Contoh ID Al Si Ca Fe χlf (10-6 m3/ kg)
P1.1 10 34.7 13.8 28.4 7.75
P2.9 9.1 30 16 34 15.15
P3.3 9.3 30.4 15.9 34.3
18.72 P4.9 7.7 24.4 13.9 41.1 26.41
P5 .7 10 32 17.7 33 15.31
4. Kesimpulan Dari hasil penelitian, dapat disimpulkan bahwa abu vulkanik memiliki
kerentanan terendah dan ukuran butiran mineral magnetik cenderung lebih kecil daripada dua
bahan yang diukur lainnya, pasir dan kerikil. Berdasarkan χJika Vs. χfd, petak domain mineral
magnetik dari gunung Agung abu vulkanik, bervariasi dari MD ke SD, sedangkan pasir dan
kerikil berbagai ukuran MD. Kandungan elemen Fe berkorelasi positif dengan kerentanan
magnetik, sedangkan Al dan Si berbanding terbalik dengan kerentanan magnetik. Penelitian
lebih lanjut diperlukan mengenai morfologi mineral magnetik dari ketiga bahan tersebut untuk
memahami lebih lanjut tentang mekanisme gunung Agung.
Referensi [1] Hatfield, HG, dan Maher, BA, 2009, Fingerprinting Upland Sediment Sumber:
hubungan magnetik spesifik ukuran partikel antara tanah, sedimen danau dan sedimen
tersuspensi, Proses Permukaan Bumi dan Lanforms. [2] Zong, Y., Xiao, Q. & Lu, S. J Sedimen
Tanah, 2017, Tanda tangan magnetik dan identifikasi sumber kontaminasi logam berat di tanah
perkotaan kota industri baja, Cina Timur Laut 17: 190. https: // doi.org/10.1007/s11368-016-
1522-2 [3] Yunginger, R., Bijaksana, S., Dahrin, D., Zulaikah, S., Hafidz, Abd., Kirana, KH,
Sudarningsih, Maryanto, Fajar , SJ, 2018, Komponen Litogenik dan Antropogenik dalam
Sedimen Permukaan dari Danau Limboto sebagaimana Ditunjukkan oleh Karakteristik Mineral
Magnetik, Jejak Logam, dan REE Geokimia, Geosains, 8, 116. [4] Elitok, O., Kamaci, Z., C \
Dolmaz, MN, Yilmaz. K., dan Sener, M, 2010, Hubungan antara Komposisi Kimia dan
Kerentanan Magnetik dalam Alkaline Volcanic dari Ispanta Area Sw Turkey, J.Earth Syst. Sci
119 no 6 pp 853 - 860. [5] Murdock, KJ, Wilkie, K., dan Brown, LL, 2013, sifat magnetik batuan,
kerentanan magnetik, dan perbandingan geokimia organik dalam inti LZ1029-7 Lake
El'gygytgyn, Rusia Timur Jauh, Iklim di Masa Lalu 9 467-479. [6] Azzahro, R., Zulaikah, S.,
Diantoro, M., dan Budi, PS, dan 2017, Kerentanan Magnetik dan komposisi Unsur Sedimen
Mangrove di Malang, Jawa Timur Indonesia, telah dipresentasikan di GEO-EM2017, Bandung ,
21-24 Februari dan diterima dalam sidang konferensi American Institute of Physics (AIP). [7]
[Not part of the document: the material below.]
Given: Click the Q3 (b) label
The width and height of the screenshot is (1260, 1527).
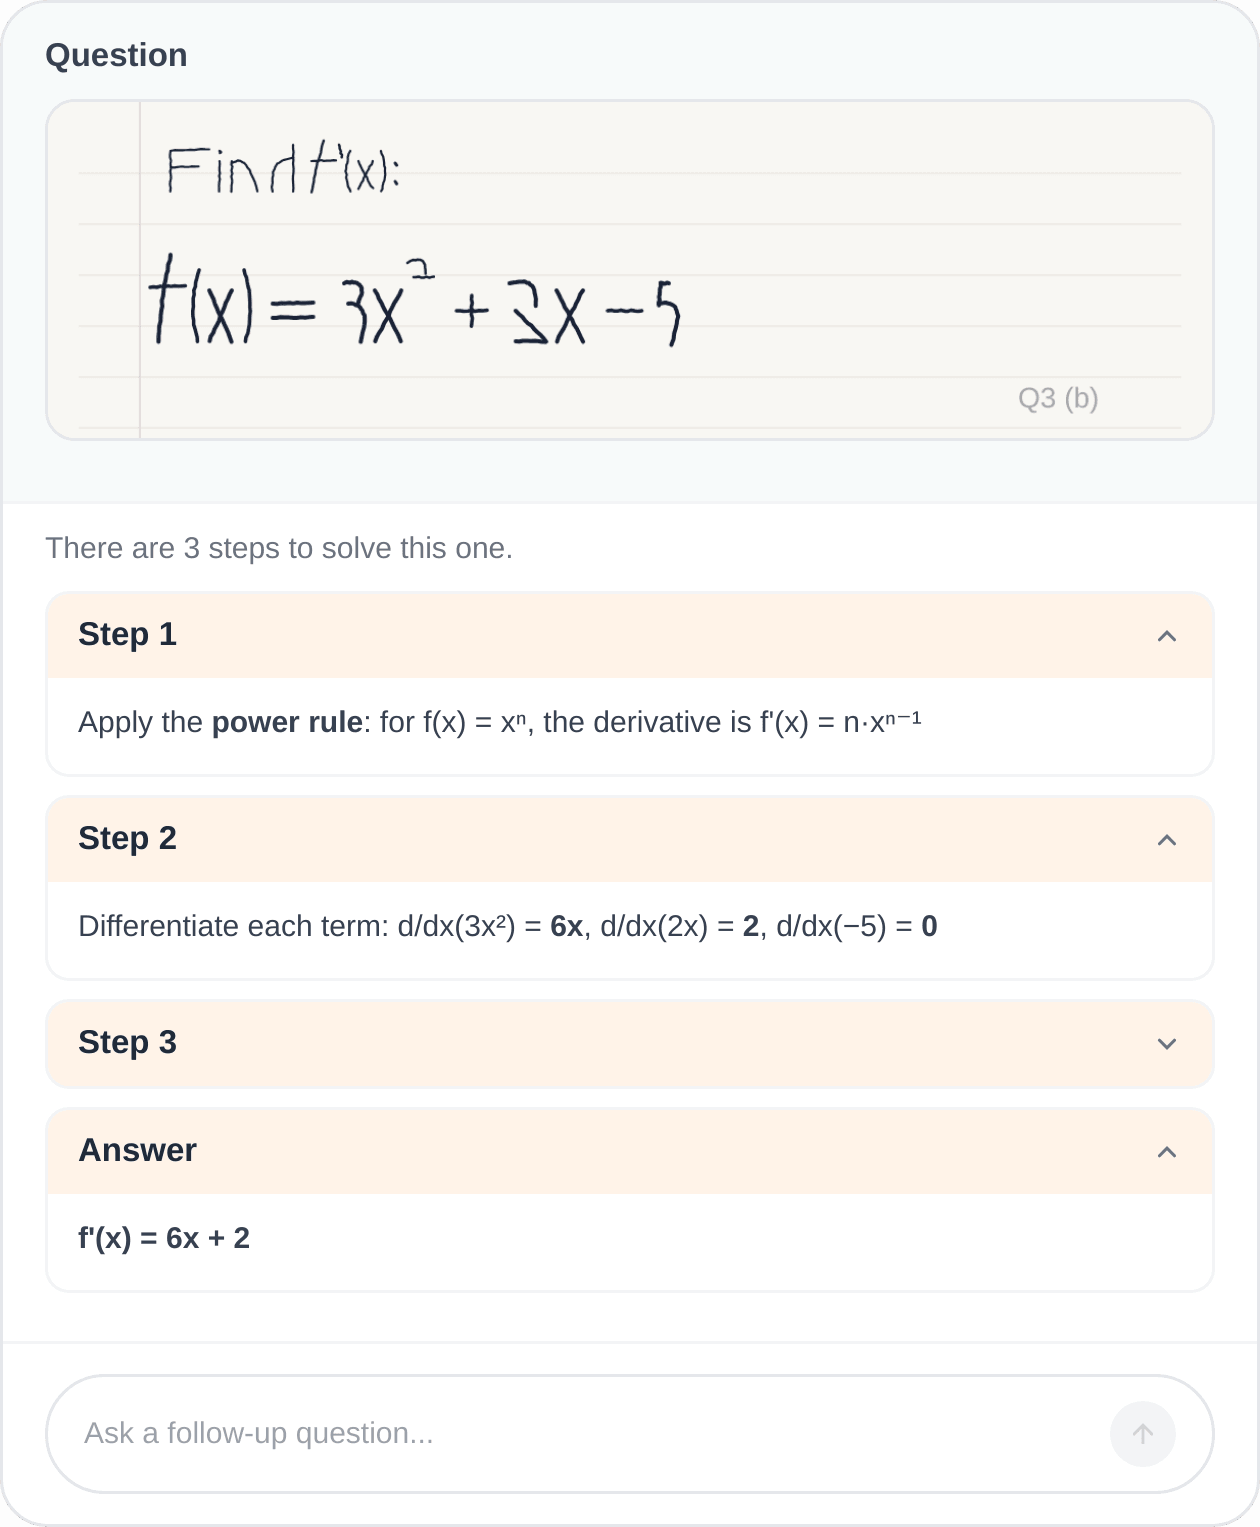Looking at the screenshot, I should coord(1058,398).
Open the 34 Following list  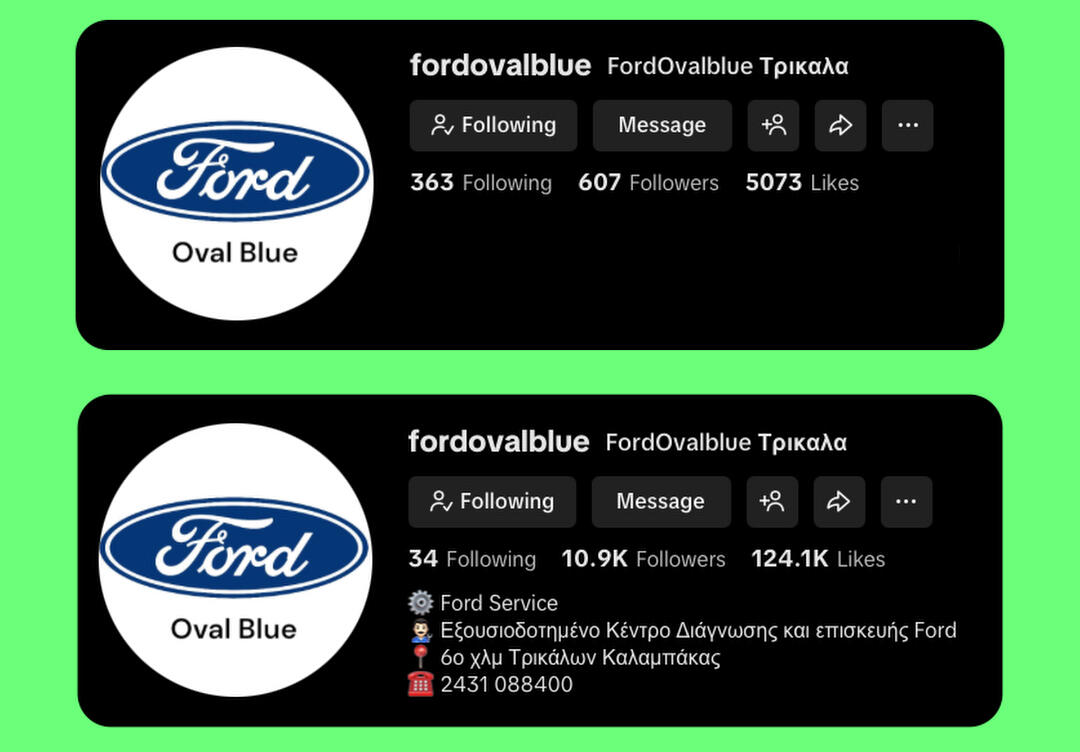pos(472,558)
Budi, PS, Zulaikah, S., Hidayat, A., dan Azzahro, R., 2017, Kerentanan Magnetik dan sifat
dielektrik lahan gambut di Kalimantan Tengah, Indonesia, telah dipresentasikan di GEO-
EM2017, Bandung, 21 Februari -24 dan diterima dalam proses konferensi American Institute of
Physics (AIP). [8] Pandarinath, K., Shankar, R., Alvarado, IST, Warrier, AK, 2014, Kerentanan
magnetik batuan vulkanik di area panas bumi: potensi aplikasi dalam studi eksplorasi panas
bumi untuk identifikasi batuan dan zona alterasi hidrotermal, Jurnal Arab dari Gesciences, V. 7,
Edisi 7, hlm. 2851-2860 [9] Zulaikah, S., Azzahro., R., Mu'alimah, ES, Munfarikha, N.,
Dewiningsih, Fitria, WL, dan
5
The 2017 Konferensi Internasional tentang Matematika, Sains, dan Pendidikan IOP Publishing IOP Conf. Seri:
Jurnal Fisika: Conf. Seri 1234567890 1093 (2018) '' ""
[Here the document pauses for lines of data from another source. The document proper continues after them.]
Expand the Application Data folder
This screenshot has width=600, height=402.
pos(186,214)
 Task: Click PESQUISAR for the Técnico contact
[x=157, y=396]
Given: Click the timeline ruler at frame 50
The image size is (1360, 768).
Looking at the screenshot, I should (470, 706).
012029 doi: 10.1088 / 1742-6596 / 1093/1/012029
Niarta., HA, 2017, Kerentanan Magnetik dan Morfologi Deposit Mineral Magnetik Alami di
Sekitar Kehidupan Manusia, IOP Conf. seri, Ilmu dan Teknik Material, 202. [10] Ort, MH,
Porreca, M., dan Geissman, JW, 2015, The Use Paleomagnetism dan Rock
Magnetism untuk memahami Proses Vulkanik. [11] Yang Terhormat, J.1999. Kerentanan
Magnetik Lingkungan Menggunakan Bartington MS2System.
Katalog Perpustakaan Inggris dalam Data Publikasi. [12] Kanu MO, Meludu OC dan Oniku SA
2014. Studi perbandingan variasi kerentanan magnetik tanah atas berdasarkan beberapa
aktivitas manusia. Geofisica Internasional. 53-4: 411-423 [13] Cerato, AB dan Miller, GA 2013.
Penentuan Konten Stabilizer Tanah Menggunakan X-Ray
Fluoresensi. Jurnal Pengujian Geoteknik, Vol. 36, No. 5, hlm. 781-78.